Oleh : Yuhansyah Nurfauzi (Apoteker dan Peneliti di Bidang Farmasi)

Sampai dengan tahun 2021 ini, pandemi belum berakhir. Sebagian pasien yang pernah terkena COVID-19, termasuk di Indonesia, ternyata mengalami gangguan pernapasan seperti banyak lendir dan ada yang menyerupai pilek/influenza. Sebagian lainnya mengalami peradangan pada selaput paru-parunya.

Radang selaput pembungkus paru ini dikenal dengan pleurisy atau dalam bahasa arab bisa disebut dengan dzatul janbi. Penyebab pleurisy atau dzatul janbi bisa berasal dari mikroba (bakteri dan virus, termasuk virus corona itu sendiri).

Pleurisy mengakibatkan gejala long COVID-19 atau penyakit COVID-19 yang berkepanjangan. Gejalanya dirasakan sebagai rasa sakit di sekitar pinggang dan dada, serta kelelahan jangka panjang bahkan setelah dinyatakan negatif dari COVID-19.
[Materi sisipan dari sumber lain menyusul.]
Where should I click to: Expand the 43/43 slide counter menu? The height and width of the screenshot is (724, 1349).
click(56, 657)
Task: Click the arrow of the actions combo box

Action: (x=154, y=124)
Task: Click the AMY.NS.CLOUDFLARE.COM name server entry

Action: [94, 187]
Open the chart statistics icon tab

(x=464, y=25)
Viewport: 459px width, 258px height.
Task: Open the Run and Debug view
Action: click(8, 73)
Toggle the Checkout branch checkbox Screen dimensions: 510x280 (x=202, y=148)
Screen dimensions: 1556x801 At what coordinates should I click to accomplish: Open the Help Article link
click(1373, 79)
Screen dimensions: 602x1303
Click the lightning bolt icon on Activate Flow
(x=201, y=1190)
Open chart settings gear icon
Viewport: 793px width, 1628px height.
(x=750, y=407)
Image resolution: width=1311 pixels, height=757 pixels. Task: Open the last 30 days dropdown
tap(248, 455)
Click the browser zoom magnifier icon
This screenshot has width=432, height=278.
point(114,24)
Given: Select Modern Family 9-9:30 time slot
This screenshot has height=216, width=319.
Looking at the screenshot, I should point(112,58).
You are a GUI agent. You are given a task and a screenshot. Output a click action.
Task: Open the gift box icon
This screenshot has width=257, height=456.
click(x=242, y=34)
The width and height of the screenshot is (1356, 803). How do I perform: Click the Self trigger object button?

Akhir-akhir ini ada herbal Qusthul Hindi yang menjadi terkenal karena diklaim dapat mengobati gejala radang paru akibat COVID-19 dan bersumber dari hadits nabi.

Menurut mayoritas peneliti pada zaman ini, nama ilmiah Qusthul Hindi adalah Saussurea lappa atau Saussurea costus. Namun, ketersediaannya terbatas serta hanya ada di Himalaya dan sekitarnya.

Saat ini, produk Qusthul Hindi yang beredar di Indonesia diimpor dari Cina maupun Saudi Arabia. Ada satu herbal lain yang juga disebutkan dalam hadits nabi untuk keperluan yang sama, yaitu Qusthul Bahri.

Para peneliti masih berbeda pendapat tentang tanaman yang satu ini.  Di Indonesia, banyak orang menyamakan herbal Qusthul Hindi dengan Qusthul Bahri untuk digunakan pada gejala COVID-19.

Benarkah keduanya adalah jenis tanaman herbal yang sama? Imam Jalaluddin As-Suyuthi dalam salah satu kitabnya tentang pengobatan cara nabi (Thibb An-Nabawi) menjelaskan tentang pengobatan untuk pleurisy atau dzatul janbi melalui hadits berikut:

“Nabi Muhammad SAW memerintahkan kita untuk mengobati penyakit dzatul janbi dengan Qusthul Bahri dan minyak zaitun.” (Hadits hasan sahih riwayat Imam Tirmidzi) Hadits sahih tersebut juga disebutkan oleh Imam Hakim, Ibnu Suni dan Abu Nu’aim dari Zaid bin Arqam (kitab Al-Manhaj As-Sawi wa Al-Manhal Ar-Rawi fi Ath-Thibb An-Nabawi, Muassasah Al- Kutub Al-Tsaqafiyah, Beirut, 2002: hal. 342).

Apabila Qusthul Bahri ditelusuri dari kitab para ulama, akan ditemukan bahwa tanaman ini berbeda dengan Qusthul Hindi.

Meskipun demikian, bagian yang dimanfaatkan dari kedua tanaman tersebut adalah sama, yaitu akarnya. Akarnya yang dikeringkan berbentuk seperti kayu kering dan bisa diserbuk sehingga menjadi lebih halus.